__Exercise goal__. Only a number is expected here: the count of lines in the data that contain "panel".

__Material for this task__.
________________________________________

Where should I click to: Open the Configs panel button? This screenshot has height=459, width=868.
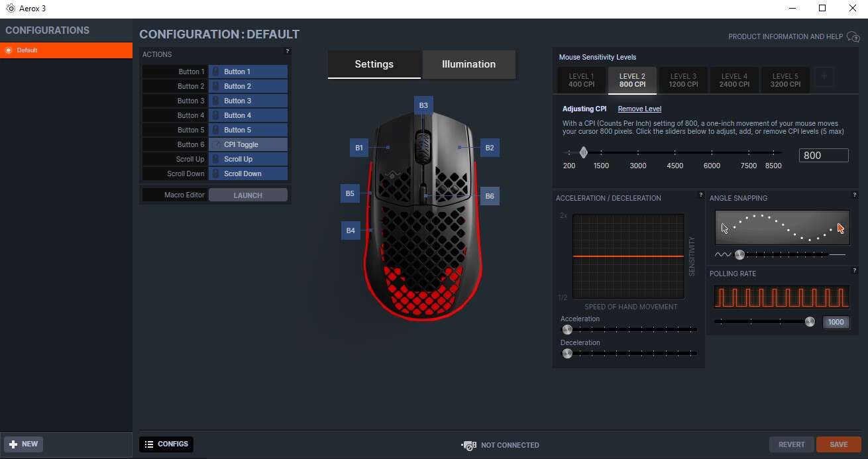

________________________________________

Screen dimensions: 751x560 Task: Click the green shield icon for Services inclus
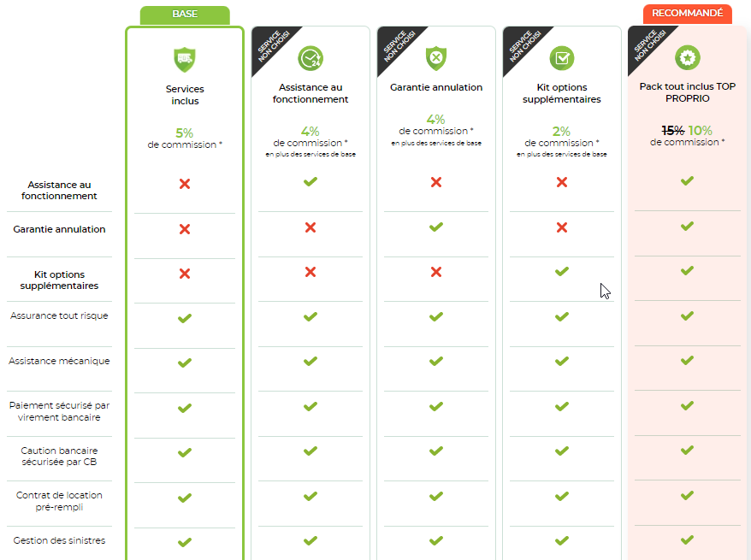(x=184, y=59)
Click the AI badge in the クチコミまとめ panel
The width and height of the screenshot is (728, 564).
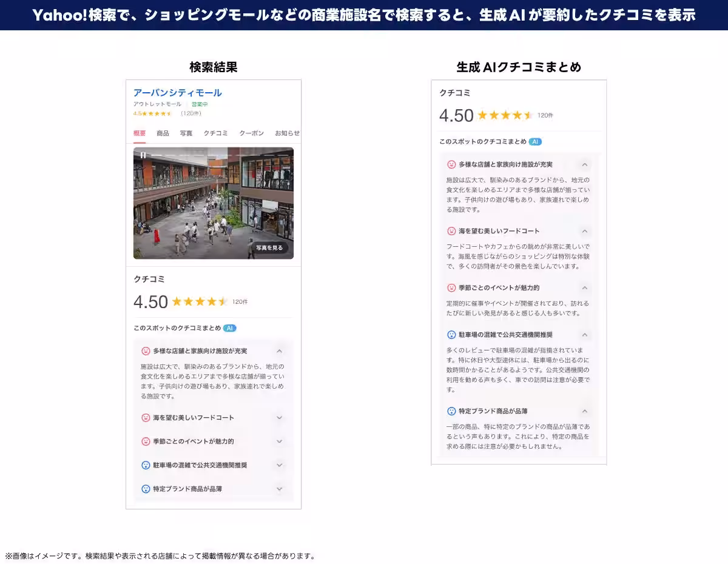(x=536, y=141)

________________________________________

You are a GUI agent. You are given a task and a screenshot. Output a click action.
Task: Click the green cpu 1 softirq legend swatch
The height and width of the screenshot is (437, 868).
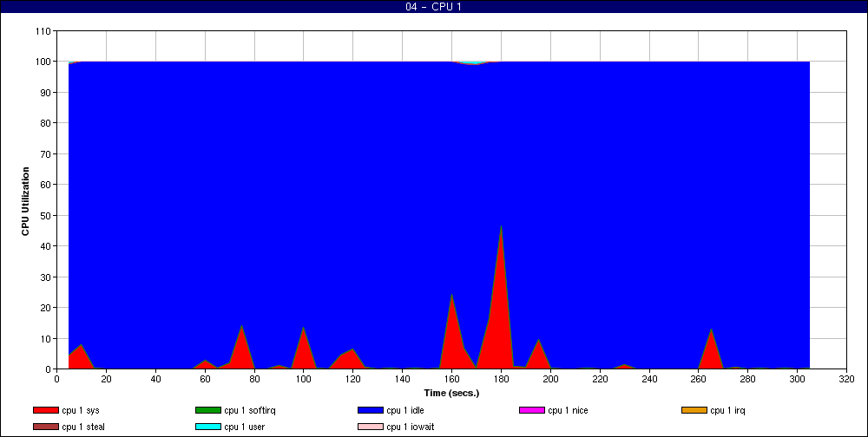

________________________________________

__Exercise response__. 2